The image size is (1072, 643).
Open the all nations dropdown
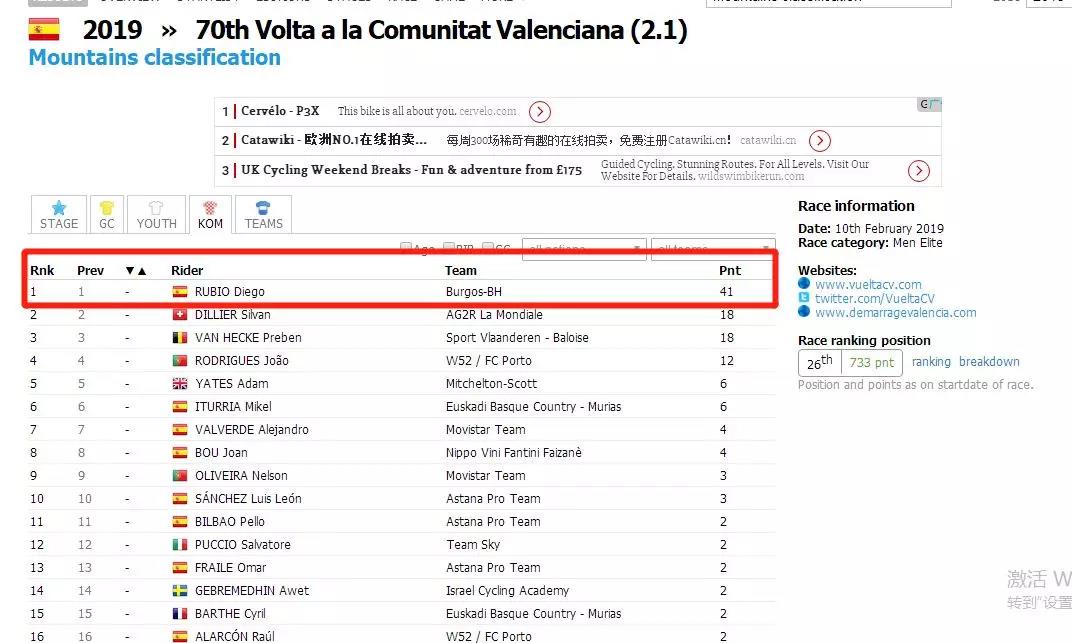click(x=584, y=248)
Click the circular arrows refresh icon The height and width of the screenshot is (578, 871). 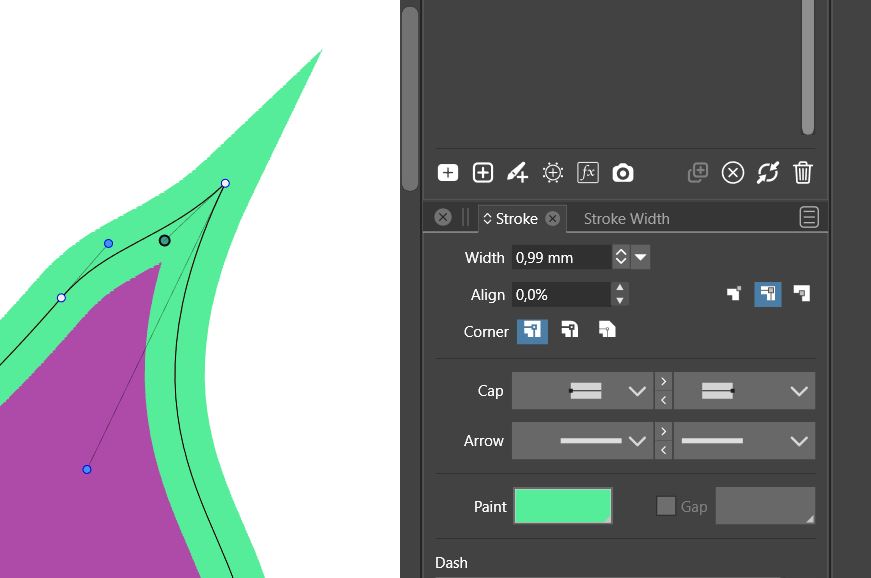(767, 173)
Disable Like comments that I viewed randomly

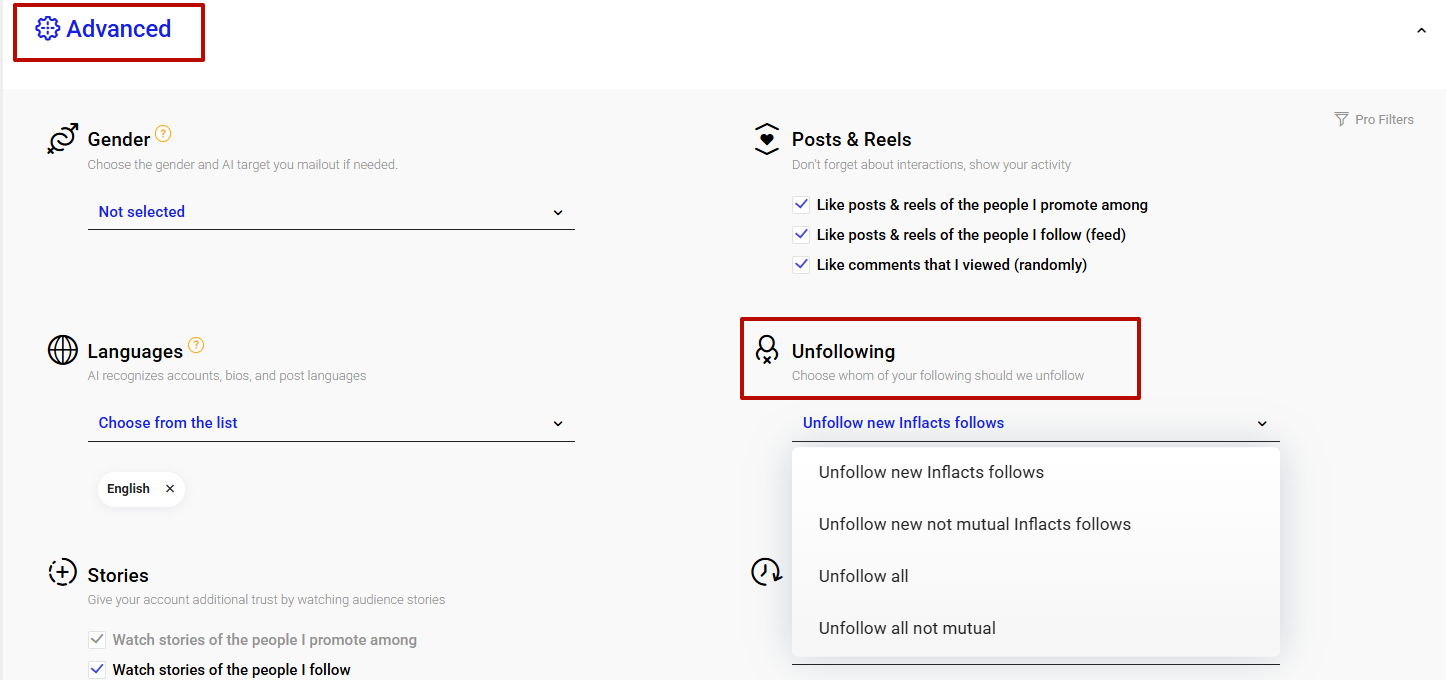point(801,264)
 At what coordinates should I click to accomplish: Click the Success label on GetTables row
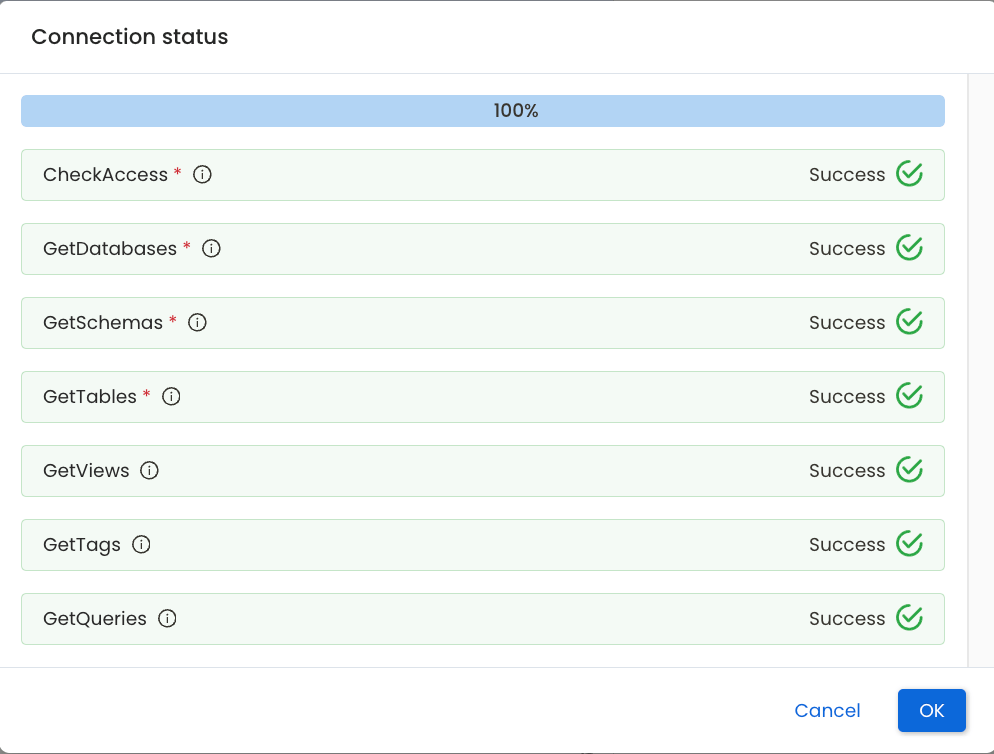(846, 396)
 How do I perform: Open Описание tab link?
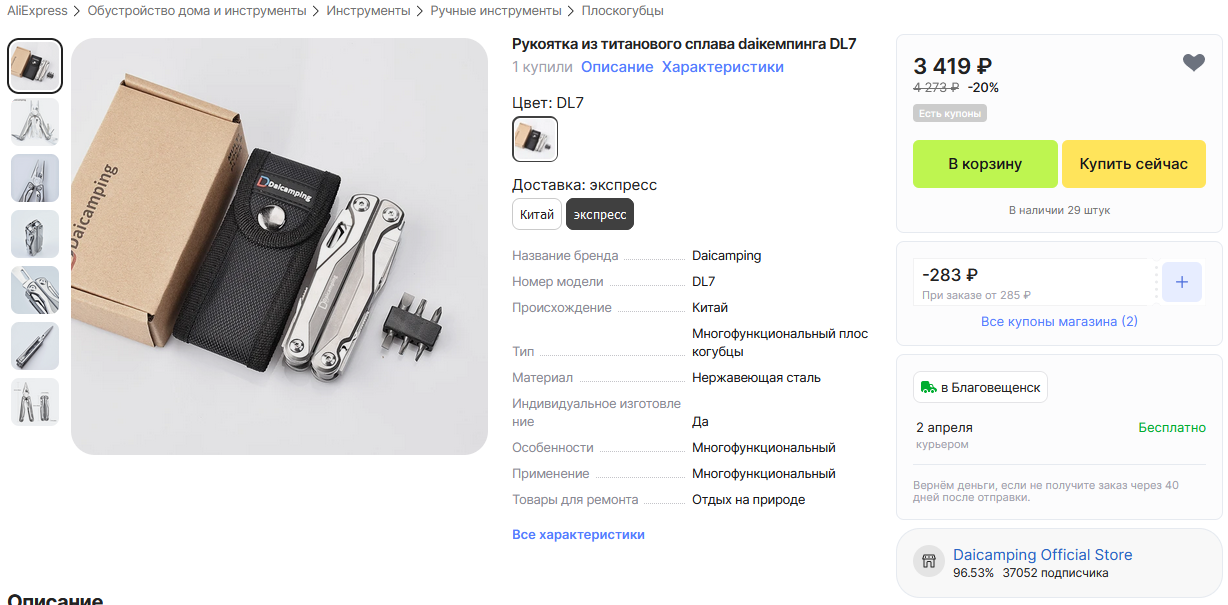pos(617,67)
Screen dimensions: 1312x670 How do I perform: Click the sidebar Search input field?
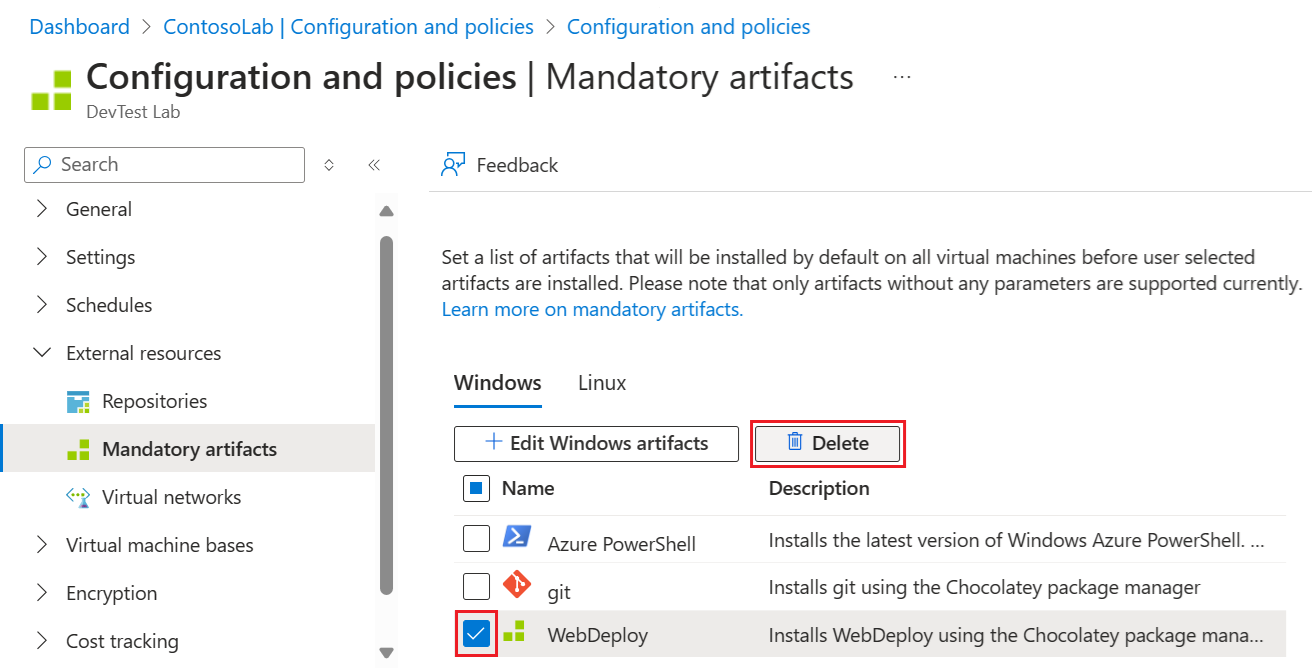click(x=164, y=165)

▶ _WORK TASK_
The expected output is the lines from the line that contains "At what coordinates" through the last line of the material, reproduced exactly, with both ends present and pictures absent.

▶ _EXERCISE OUTPUT_
 At what coordinates should I click to accomplish: Click the Success label on GetTables row
(846, 396)
 How do I perform: Open Описание tab link?
pos(617,67)
Screen dimensions: 1312x670 How do I perform: Click the sidebar Search input field?
click(x=164, y=165)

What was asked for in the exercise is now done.